The first signs of the next recession

After a long period of economic expansion, a slowdown has begun. But in an era of high debt and low interest rates, states have little ammunition to deploy.

By Helen Thompson

A recession always comes in the end, but the matter of foretelling when is a hazardous exercise at best. Indeed, recessions can remain out of sight to policy-makers even when they have begun. In July 2008 the then president of the European Central Bank (ECB), Jean-Claude Trichet, declared while announcing an increase in interest rates that the eurozone’s fundamentals were sound. In fact, a recession had begun in the first quarter of that year.

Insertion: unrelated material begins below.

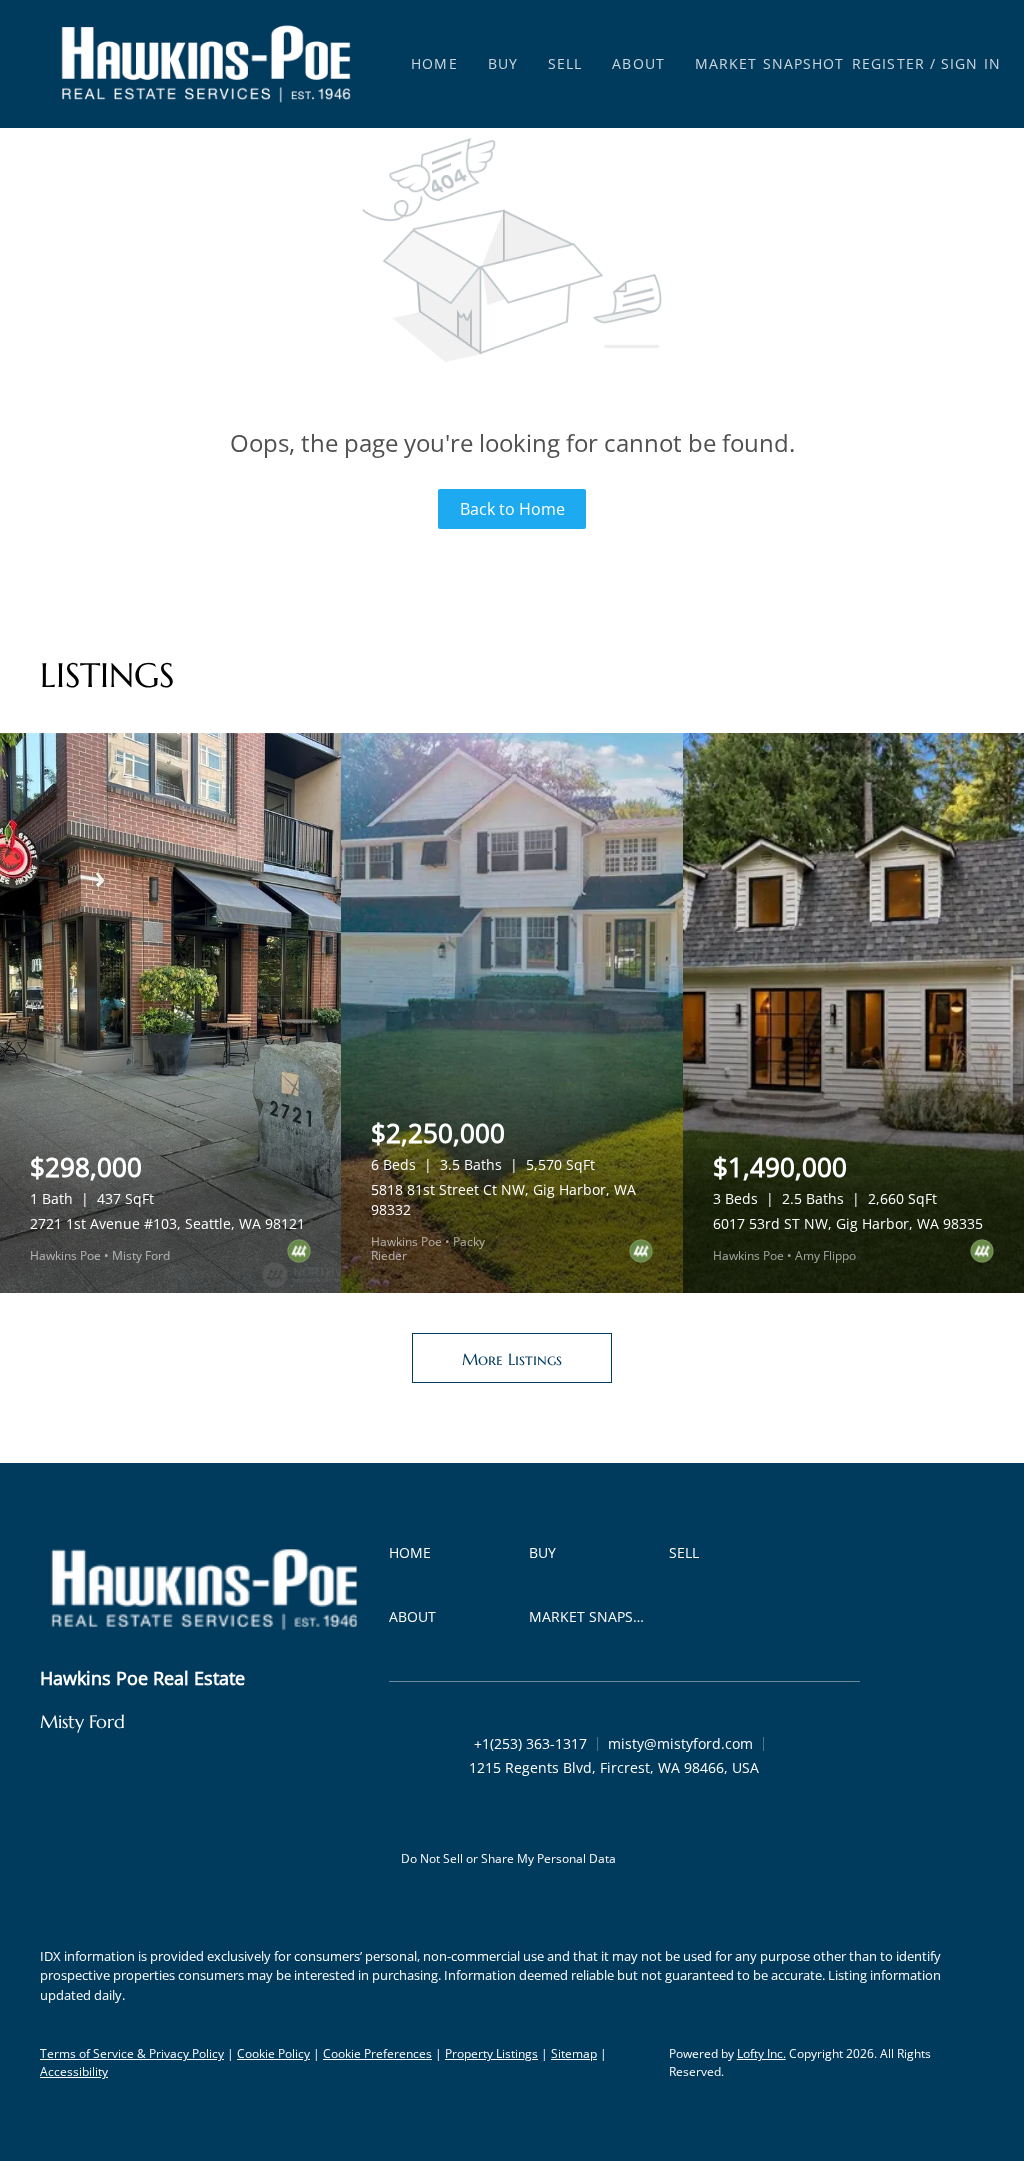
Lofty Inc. (761, 2053)
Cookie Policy (273, 2053)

The causes of recessions are also sometimes wrongly diagnosed – even in retrospect. For instance, the impact of exceptionally high oil prices and the response of central banks to those prices are still routinely ignored as causes of the US and European recessions in the aftermath of the 2008 crash. In recent months, the spectre of the next recession has begun to take shape. Growth has fallen in several large economies, even while the US, which is much further beyond its last recession than the eurozone, posted growth above 4 per cent in the second quarter of this year. Yet it is also far from clear what is causing the slowdown, especially when there are potential recessionary pressures originating from multiple directions. The prospect of an end to quantitative easing (QE) – electronically created money used to purchase government bonds – for the eurozone, with Italy’s economy deteriorating under this shadow; China’s sky-high corporate debt; the trade war between the US and China; asset bubbles in financial markets; and the sheer length of the present economic cycle all represent substantial dangers to ongoing growth.